Le immagini che ci hanno insegnato chi dovevamo essere
Dal cinema alla pubblicità, riflessione sulle immagini che ci hanno modellate. E sul bisogno (e diritto) di crearne di nuove, nostre.
La notizia della morte di Diane Keaton ha attraversato il mondo del cinema (ma non solo) come un’eco gentile, ma potente. Una di quelle figure che non urlano, ma restano. Keaton è stata un volto indimenticabile non solo per il talento, ma per la libertà con cui ha scelto di non conformarsi: i suoi abiti maschili, la sua ironia, le rughe mai nascoste, la sua capacità di portare sullo schermo personaggi imperfetti e veri. In un’industria che da sempre impone modelli precisi – belli, giovani, impeccabili – Keaton è stata una voce stonata, e proprio per questo necessaria.
Mi ha fatto pensare a quanto le immagini, nel corso della nostra vita, abbiano il potere di definirci. Ci educano, spesso senza che ce ne accorgiamo. Il cinema, la pubblicità, le copertine dei giornali: tutto contribuisce a dirci chi dovremmo essere, come dovremmo apparire, cosa dovremmo desiderare.
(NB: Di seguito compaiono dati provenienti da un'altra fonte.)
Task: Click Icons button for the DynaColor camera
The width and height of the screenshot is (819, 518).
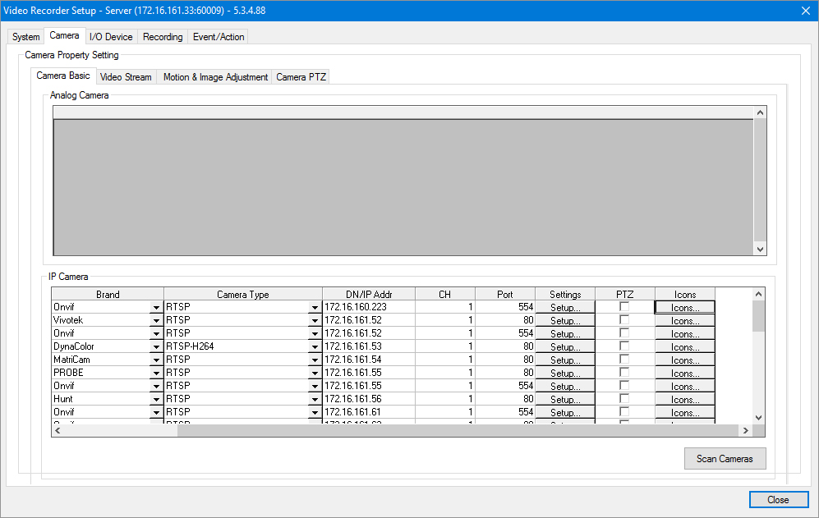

È un linguaggio silenzioso ma costante, che ci modella più di quanto crediamo.
Per decenni, la figura femminile è stata rappresentata come corpo da guardare, più che come presenza da ascoltare. La donna bella ma muta del cinema classico, la casalinga sorridente delle pubblicità anni ’60, la ragazza perfetta delle riviste patinate. Anche quando sembrava protagonista, era spesso un personaggio costruito a misura di sguardo maschile. L’obiettivo, in fondo, non la raccontava: la consumava.
Oggi potremmo illuderci che tutto sia cambiato. E in parte è vero: l’avvento dei social media ha moltiplicato i punti di vista, ha dato voce a chi non l’aveva, ha permesso a molte donne di raccontarsi fuori dagli schemi tradizionali. Ma allo stesso tempo ha generato nuove gabbie, più sottili e più pervasive.
L’immagine che i social ci propongono è spesso una finzione ben confezionata: corpi filtrati, vite perfette, esistenze calibrate sul consenso degli altri. Si è passati da un immaginario imposto dall’alto – cinema, televisione, pubblicità – a uno che sembra libero, ma che finisce per essere altrettanto condizionante. Perché oggi siamo noi stesse a diventare prodotto, a gestire il nostro corpo e la nostra identità come fossero un brand.
Da fotografa, ho imparato quanto lo sguardo sia una responsabilità. Fotografare significa scegliere come raccontare qualcuno – e di riflesso, come raccontare il mondo. Mi accorgo che, ogni volta che sollevo la macchina fotografica, sto prendendo posizione: decido se ripetere l’immagine che ci è stata insegnata, o provare a crearne una nuova.
Per me, la fotografia è questo spazio fragile e necessario in cui si può disimparare. Dove l’immagine non serve a compiacere, ma a comprendere; non a idealizzare, ma a restituire verità. Nei miei ritratti, soprattutto nei progetti come Ritratti in Ascolto o Donne di Crema, cerco proprio questo: permettere a chi si mostra di essere guardata non come oggetto, ma come presenza viva, complessa, autentica. È un lavoro lento, che richiede fiducia e ascolto, ma è anche una forma di resistenza.
Perché il problema non è solo chi ci guarda, ma da dove guardiamo noi. Siamo cresciuti in un mondo che ci ha mostrato modelli prefabbricati, e oggi abbiamo il compito – e il diritto – di crearne di nuovi. Immagini che non abbiano bisogno di essere perfette, ma vere. Che sappiano contenere la fragilità, l’età, la differenza, il silenzio.
Diane Keaton, con la sua eccentricità sobria e la sua coerenza, ci ha ricordato che si può restare se stessi anche quando tutto intorno ti spinge a diventare altro. Forse è questo il punto: imparare a riconoscere le immagini che ci hanno insegnato chi dovevamo essere, per iniziare finalmente a costruire quelle che raccontano chi siamo davvero.